United States District Court, S.D. California

August 2, 2016

ART COHEN, Individually and on Behalf of All Others Similarly Situated, Plaintiff,
v.
DONALD J. TRUMP, Defendant.

          ORDER DENYING DEFENDANT’S MOTION FOR SUMMARY JUDGMENT OR, IN THE ALTERNATIVE, PARTIAL SUMMARY JUDGMENT [ECF NO. 180]

          Hon. Gonzalo P. Curiel United States District Judge

         Before the Court is Defendant Donald J. Trump’s (“Defendant”) motion for summary judgment. Defendant’s Motion for Summary Judgment, or in the Alternative, Partial Summary Judgment (“Def. Mot.”), ECF No. 180. The motion has been fully briefed. See Plaintiff’s Response in Opposition to Defendant’s Motion for Summary Judgment, or in the Alternative, Partial Summary Judgment (“Pl. Resp.”), ECF No. 220; Defendant’s Reply in Support of Motion for Summary Judgment or, in the Alternative, Partial Summary Judgment (“Def.

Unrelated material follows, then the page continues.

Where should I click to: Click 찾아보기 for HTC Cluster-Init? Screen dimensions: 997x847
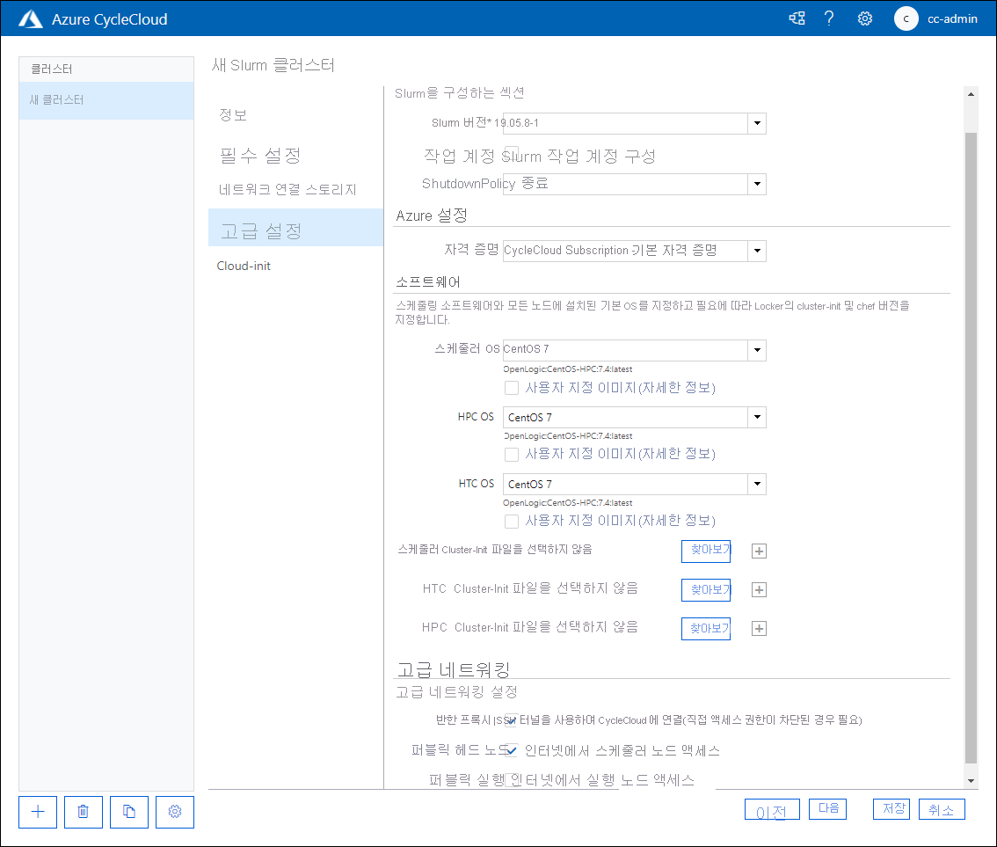[706, 589]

Reply”), ECF No. 248. A hearing on the motion was conducted on July 22, 2016. ECF No. 263.

         Upon consideration of the moving papers, oral argument, and the applicable law, and for the following reasons, the Court DENIES Defendant’s motion.

         FACTUAL BACKGROUND

         A. Defendant Donald J. Trump

         Defendant is a real estate magnate, television personality, and author. In 2004, Defendant helped found Trump University (“TU”), a private, for-profit entity offering real estate seminars and purporting to teach Defendant’s “master strategies” for real estate success. Pl. Resp., Ex. E, at 242, 244-50; see also Id. at 191-241. TU began with web-only content in 2005, and shifted to live events in 2007. Plaintiff’s Response to Defendant’s Separate Statement of Undisputed Facts ¶ 13 (“Pl. SSUF”), ECF No. 220-10; Trump Dep. 193:12-18, Def. Mot., Ex. 2.[1]

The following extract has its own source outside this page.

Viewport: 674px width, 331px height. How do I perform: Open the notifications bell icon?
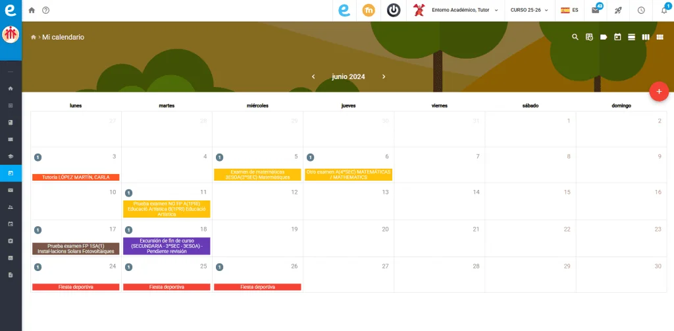tap(664, 11)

         For TU’s live events, consumers were first invited to a ninety-minute Free Preview, which was preceded by an orchestrated marketing campaign using mailed invitations and TU website, radio, and newspaper advertising. See Pl. Resp., Exs. E-F. For example, consumers were sent “Special Invitation[s] from Donald J. Trump” which included a letter signed by Defendant that stated “[m]y hand-picked instructors and mentors will show you how to use real estate strategies.” Pl. Resp., Ex. F. Newspaper advertisements displayed a large photograph of Mr. Trump, stating “[l]earn from Donald Trump’s handpicked expert, ” and quoted Mr. Trump as saying: “I can turn anyone into a successful real estate investor, including you.” Pl. Resp., Ex. E, at 191-207. Similarly, other advertisements displayed large photographs of Mr. Trump and included statements such as “Learn from the Master, ” “The next best thing to being his Apprentice, ” and “Nobody on the planet can teach you how to make money in real estate better than I can.” Pl. Resp., Ex. E, at 242, 244-50; Ex. T, at 321-22. Further, TU advertisements utilized various forms of recognizable signs associated with accredited academic institutions, such as a “school crest” used on TU letterhead, presentations, promotional materials and advertisements, see Pl. Resp., Exs. E, F, I, L, P, as well as language comparing TU with such institutions, see Main Promotion Video, Pl. Resp., Ex. L (“We’re going to teach you better than the business schools are going to teach you and I went to the best business school.”); TU Marketing Guidelines, Pl. Resp., Ex. P, TU-DONNELLY0000016-17 (describing the “Trump University Community” as including “Staff, ” “Faculty, ” “Instructors, ” and “Program Directors (Trump University’s Admissions Department)”; including under “Catch Phrases/Buzz Words” “Ivy League Quality, ” and under “Tone” “Thinking of Trump University as a real University, with a real Admissions process-i.e., not everyone who applies, is accepted”; and encouraging TU employees to “[u]se terminology such as” “Enroll, ” “Register, ” and “Apply”).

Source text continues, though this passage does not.